→ **THE DATA**:
+ + +

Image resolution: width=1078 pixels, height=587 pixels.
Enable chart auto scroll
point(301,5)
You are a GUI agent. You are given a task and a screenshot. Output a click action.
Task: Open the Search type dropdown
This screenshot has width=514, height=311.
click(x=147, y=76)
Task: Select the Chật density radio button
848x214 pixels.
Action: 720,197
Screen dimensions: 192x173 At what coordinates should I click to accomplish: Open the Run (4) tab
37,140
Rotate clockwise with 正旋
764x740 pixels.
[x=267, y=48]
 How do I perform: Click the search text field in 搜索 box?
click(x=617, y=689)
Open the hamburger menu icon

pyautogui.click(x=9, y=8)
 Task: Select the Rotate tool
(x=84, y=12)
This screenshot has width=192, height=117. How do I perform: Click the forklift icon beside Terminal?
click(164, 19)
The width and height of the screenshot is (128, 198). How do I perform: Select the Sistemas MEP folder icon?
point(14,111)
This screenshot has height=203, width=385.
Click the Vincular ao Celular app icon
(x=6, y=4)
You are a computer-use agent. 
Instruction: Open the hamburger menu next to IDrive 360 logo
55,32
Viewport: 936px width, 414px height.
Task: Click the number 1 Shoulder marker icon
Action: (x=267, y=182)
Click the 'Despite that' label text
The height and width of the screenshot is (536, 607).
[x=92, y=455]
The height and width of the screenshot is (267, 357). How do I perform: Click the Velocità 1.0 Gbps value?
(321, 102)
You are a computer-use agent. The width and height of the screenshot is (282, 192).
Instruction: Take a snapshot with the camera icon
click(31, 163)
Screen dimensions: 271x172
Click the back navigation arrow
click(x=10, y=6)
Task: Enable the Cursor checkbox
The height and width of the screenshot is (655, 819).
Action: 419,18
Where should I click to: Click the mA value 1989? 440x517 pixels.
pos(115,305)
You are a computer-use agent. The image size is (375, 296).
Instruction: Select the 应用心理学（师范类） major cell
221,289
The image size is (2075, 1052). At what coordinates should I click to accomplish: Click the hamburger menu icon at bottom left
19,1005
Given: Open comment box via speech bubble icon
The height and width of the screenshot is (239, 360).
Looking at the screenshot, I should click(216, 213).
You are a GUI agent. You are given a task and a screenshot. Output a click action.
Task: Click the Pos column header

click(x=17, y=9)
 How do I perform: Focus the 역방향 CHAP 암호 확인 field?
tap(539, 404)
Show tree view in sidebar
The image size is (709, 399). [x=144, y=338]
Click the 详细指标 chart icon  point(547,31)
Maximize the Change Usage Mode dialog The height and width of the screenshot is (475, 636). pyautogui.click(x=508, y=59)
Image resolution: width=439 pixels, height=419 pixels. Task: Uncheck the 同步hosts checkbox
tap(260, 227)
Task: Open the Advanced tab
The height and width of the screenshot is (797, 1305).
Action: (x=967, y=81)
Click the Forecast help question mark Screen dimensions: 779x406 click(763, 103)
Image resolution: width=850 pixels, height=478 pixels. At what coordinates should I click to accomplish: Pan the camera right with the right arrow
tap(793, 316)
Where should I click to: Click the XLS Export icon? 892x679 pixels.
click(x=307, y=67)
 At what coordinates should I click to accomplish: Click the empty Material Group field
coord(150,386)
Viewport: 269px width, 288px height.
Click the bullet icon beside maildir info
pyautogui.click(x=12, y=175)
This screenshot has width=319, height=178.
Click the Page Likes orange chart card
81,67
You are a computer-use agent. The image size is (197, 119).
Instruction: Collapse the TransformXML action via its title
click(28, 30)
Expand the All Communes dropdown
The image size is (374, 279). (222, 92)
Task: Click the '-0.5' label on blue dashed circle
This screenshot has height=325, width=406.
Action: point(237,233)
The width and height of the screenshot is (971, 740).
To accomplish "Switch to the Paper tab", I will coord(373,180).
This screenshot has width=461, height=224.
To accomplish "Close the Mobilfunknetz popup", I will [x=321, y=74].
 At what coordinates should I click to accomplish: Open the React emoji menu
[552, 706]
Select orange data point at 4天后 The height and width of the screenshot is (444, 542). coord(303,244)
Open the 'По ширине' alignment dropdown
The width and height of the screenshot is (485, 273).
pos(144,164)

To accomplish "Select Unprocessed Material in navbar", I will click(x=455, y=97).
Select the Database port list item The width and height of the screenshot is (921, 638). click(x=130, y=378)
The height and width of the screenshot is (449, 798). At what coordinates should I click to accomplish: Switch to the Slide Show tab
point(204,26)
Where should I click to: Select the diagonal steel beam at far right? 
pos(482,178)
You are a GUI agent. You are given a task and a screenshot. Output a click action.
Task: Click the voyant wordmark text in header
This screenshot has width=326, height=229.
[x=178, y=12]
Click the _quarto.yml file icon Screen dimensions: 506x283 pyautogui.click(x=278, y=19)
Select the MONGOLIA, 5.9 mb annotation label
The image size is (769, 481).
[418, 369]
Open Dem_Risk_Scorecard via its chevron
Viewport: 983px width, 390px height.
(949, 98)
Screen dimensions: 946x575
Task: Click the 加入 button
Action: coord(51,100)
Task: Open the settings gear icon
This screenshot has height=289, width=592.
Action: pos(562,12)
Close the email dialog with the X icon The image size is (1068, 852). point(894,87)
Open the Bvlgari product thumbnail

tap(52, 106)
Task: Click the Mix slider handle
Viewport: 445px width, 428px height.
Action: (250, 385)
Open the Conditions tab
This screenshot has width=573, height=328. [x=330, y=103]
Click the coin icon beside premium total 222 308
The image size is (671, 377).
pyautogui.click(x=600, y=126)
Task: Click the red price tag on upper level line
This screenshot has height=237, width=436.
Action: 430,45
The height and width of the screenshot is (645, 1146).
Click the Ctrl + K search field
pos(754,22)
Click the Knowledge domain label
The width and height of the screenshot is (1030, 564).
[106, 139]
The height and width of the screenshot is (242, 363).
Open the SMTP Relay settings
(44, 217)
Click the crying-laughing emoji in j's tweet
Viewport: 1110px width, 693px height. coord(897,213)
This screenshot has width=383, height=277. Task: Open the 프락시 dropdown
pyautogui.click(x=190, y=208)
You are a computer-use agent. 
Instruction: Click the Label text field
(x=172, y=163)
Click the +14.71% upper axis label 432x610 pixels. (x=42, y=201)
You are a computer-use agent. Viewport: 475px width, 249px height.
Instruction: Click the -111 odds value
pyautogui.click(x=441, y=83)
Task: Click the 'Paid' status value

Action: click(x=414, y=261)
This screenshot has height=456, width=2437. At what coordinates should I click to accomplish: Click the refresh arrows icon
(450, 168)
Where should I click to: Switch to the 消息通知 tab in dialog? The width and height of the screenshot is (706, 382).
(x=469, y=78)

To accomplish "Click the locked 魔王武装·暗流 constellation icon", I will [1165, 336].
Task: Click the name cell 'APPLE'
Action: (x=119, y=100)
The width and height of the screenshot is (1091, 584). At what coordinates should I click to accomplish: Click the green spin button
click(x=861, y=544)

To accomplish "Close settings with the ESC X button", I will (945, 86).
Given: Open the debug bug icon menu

+ + +

→ **AIM OF THE TASK**: Print out the entire listing. Keep every line exact.

→ **TASK ANSWER**:
Image resolution: width=1078 pixels, height=587 pixels.
Enable chart auto scroll
point(301,5)
You are a GUI agent. You are given a task and a screenshot. Output a click action.
Task: Open the Search type dropdown
This screenshot has width=514, height=311.
click(x=147, y=76)
Task: Select the Chật density radio button
848x214 pixels.
Action: 720,197
Screen dimensions: 192x173 At what coordinates should I click to accomplish: Open the Run (4) tab
37,140
Rotate clockwise with 正旋
764x740 pixels.
[x=267, y=48]
 How do I perform: Click the search text field in 搜索 box?
click(x=617, y=689)
Open the hamburger menu icon

pyautogui.click(x=9, y=8)
 Task: Select the Rotate tool
(x=84, y=12)
This screenshot has width=192, height=117. How do I perform: Click the forklift icon beside Terminal?
click(164, 19)
The width and height of the screenshot is (128, 198). How do I perform: Select the Sistemas MEP folder icon?
point(14,111)
This screenshot has height=203, width=385.
Click the Vincular ao Celular app icon
(x=6, y=4)
You are a computer-use agent. 
Instruction: Open the hamburger menu next to IDrive 360 logo
55,32
Viewport: 936px width, 414px height.
Task: Click the number 1 Shoulder marker icon
Action: (x=267, y=182)
Click the 'Despite that' label text
The height and width of the screenshot is (536, 607).
[x=92, y=455]
The height and width of the screenshot is (267, 357). How do I perform: Click the Velocità 1.0 Gbps value?
(321, 102)
You are a computer-use agent. The width and height of the screenshot is (282, 192).
Instruction: Take a snapshot with the camera icon
click(31, 163)
Screen dimensions: 271x172
Click the back navigation arrow
click(x=10, y=6)
Task: Enable the Cursor checkbox
The height and width of the screenshot is (655, 819).
Action: 419,18
Where should I click to: Click the mA value 1989? 440x517 pixels.
pos(115,305)
You are a computer-use agent. The image size is (375, 296).
Instruction: Select the 应用心理学（师范类） major cell
221,289
The image size is (2075, 1052). At what coordinates should I click to accomplish: Click the hamburger menu icon at bottom left
19,1005
Given: Open comment box via speech bubble icon
The height and width of the screenshot is (239, 360).
Looking at the screenshot, I should click(216, 213).
You are a GUI agent. You are given a task and a screenshot. Output a click action.
Task: Click the Pos column header

click(x=17, y=9)
 How do I perform: Focus the 역방향 CHAP 암호 확인 field?
tap(539, 404)
Show tree view in sidebar
The image size is (709, 399). [x=144, y=338]
Click the 详细指标 chart icon  point(547,31)
Maximize the Change Usage Mode dialog The height and width of the screenshot is (475, 636). pyautogui.click(x=508, y=59)
Image resolution: width=439 pixels, height=419 pixels. Task: Uncheck the 同步hosts checkbox
tap(260, 227)
Task: Open the Advanced tab
The height and width of the screenshot is (797, 1305).
Action: (x=967, y=81)
Click the Forecast help question mark Screen dimensions: 779x406 click(763, 103)
Image resolution: width=850 pixels, height=478 pixels. At what coordinates should I click to accomplish: Pan the camera right with the right arrow
tap(793, 316)
Where should I click to: Click the XLS Export icon? 892x679 pixels.
click(x=307, y=67)
 At what coordinates should I click to accomplish: Click the empty Material Group field
coord(150,386)
Viewport: 269px width, 288px height.
Click the bullet icon beside maildir info
pyautogui.click(x=12, y=175)
This screenshot has width=319, height=178.
Click the Page Likes orange chart card
81,67
You are a computer-use agent. The image size is (197, 119).
Instruction: Collapse the TransformXML action via its title
click(28, 30)
Expand the All Communes dropdown
The image size is (374, 279). (222, 92)
Task: Click the '-0.5' label on blue dashed circle
This screenshot has height=325, width=406.
Action: point(237,233)
The width and height of the screenshot is (971, 740).
To accomplish "Switch to the Paper tab", I will coord(373,180).
This screenshot has width=461, height=224.
To accomplish "Close the Mobilfunknetz popup", I will [x=321, y=74].
 At what coordinates should I click to accomplish: Open the React emoji menu
[552, 706]
Select orange data point at 4天后 The height and width of the screenshot is (444, 542). coord(303,244)
Open the 'По ширине' alignment dropdown
The width and height of the screenshot is (485, 273).
pos(144,164)

To accomplish "Select Unprocessed Material in navbar", I will click(x=455, y=97).
Select the Database port list item The width and height of the screenshot is (921, 638). click(x=130, y=378)
The height and width of the screenshot is (449, 798). At what coordinates should I click to accomplish: Switch to the Slide Show tab
point(204,26)
Where should I click to: Select the diagonal steel beam at far right? 
pos(482,178)
You are a GUI agent. You are given a task and a screenshot. Output a click action.
Task: Click the voyant wordmark text in header
This screenshot has width=326, height=229.
[x=178, y=12]
Click the _quarto.yml file icon Screen dimensions: 506x283 pyautogui.click(x=278, y=19)
Select the MONGOLIA, 5.9 mb annotation label
The image size is (769, 481).
[418, 369]
Open Dem_Risk_Scorecard via its chevron
Viewport: 983px width, 390px height.
(949, 98)
Screen dimensions: 946x575
Task: Click the 加入 button
Action: coord(51,100)
Task: Open the settings gear icon
This screenshot has height=289, width=592.
Action: pos(562,12)
Close the email dialog with the X icon The image size is (1068, 852). point(894,87)
Open the Bvlgari product thumbnail

tap(52, 106)
Task: Click the Mix slider handle
Viewport: 445px width, 428px height.
Action: (250, 385)
Open the Conditions tab
This screenshot has width=573, height=328. [x=330, y=103]
Click the coin icon beside premium total 222 308
The image size is (671, 377).
pyautogui.click(x=600, y=126)
Task: Click the red price tag on upper level line
This screenshot has height=237, width=436.
Action: 430,45
The height and width of the screenshot is (645, 1146).
Click the Ctrl + K search field
pos(754,22)
Click the Knowledge domain label
The width and height of the screenshot is (1030, 564).
[106, 139]
The height and width of the screenshot is (242, 363).
Open the SMTP Relay settings
(44, 217)
Click the crying-laughing emoji in j's tweet
Viewport: 1110px width, 693px height. coord(897,213)
This screenshot has width=383, height=277. Task: Open the 프락시 dropdown
pyautogui.click(x=190, y=208)
You are a computer-use agent. 
Instruction: Click the Label text field
(x=172, y=163)
Click the +14.71% upper axis label 432x610 pixels. (x=42, y=201)
You are a computer-use agent. Viewport: 475px width, 249px height.
Instruction: Click the -111 odds value
pyautogui.click(x=441, y=83)
Task: Click the 'Paid' status value

Action: click(x=414, y=261)
This screenshot has height=456, width=2437. At what coordinates should I click to accomplish: Click the refresh arrows icon
(450, 168)
Where should I click to: Switch to the 消息通知 tab in dialog? The width and height of the screenshot is (706, 382).
(x=469, y=78)

To accomplish "Click the locked 魔王武装·暗流 constellation icon", I will [1165, 336].
Task: Click the name cell 'APPLE'
Action: (x=119, y=100)
The width and height of the screenshot is (1091, 584). At what coordinates should I click to accomplish: Click the green spin button
click(x=861, y=544)

To accomplish "Close settings with the ESC X button", I will (945, 86).
Given: Open the debug bug icon menu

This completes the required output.